» Task requirements: All entries below are to be reproduced exactly.
(Dataset entries Opens)
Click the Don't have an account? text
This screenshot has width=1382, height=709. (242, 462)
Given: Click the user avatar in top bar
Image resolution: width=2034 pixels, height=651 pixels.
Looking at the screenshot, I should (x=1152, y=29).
(Dataset entries Closes)
» Answer space:
Click the Don't have an account? text
This screenshot has width=1382, height=709. (242, 462)
Given: Click the user avatar in top bar
Image resolution: width=2034 pixels, height=651 pixels.
Looking at the screenshot, I should (x=1152, y=29).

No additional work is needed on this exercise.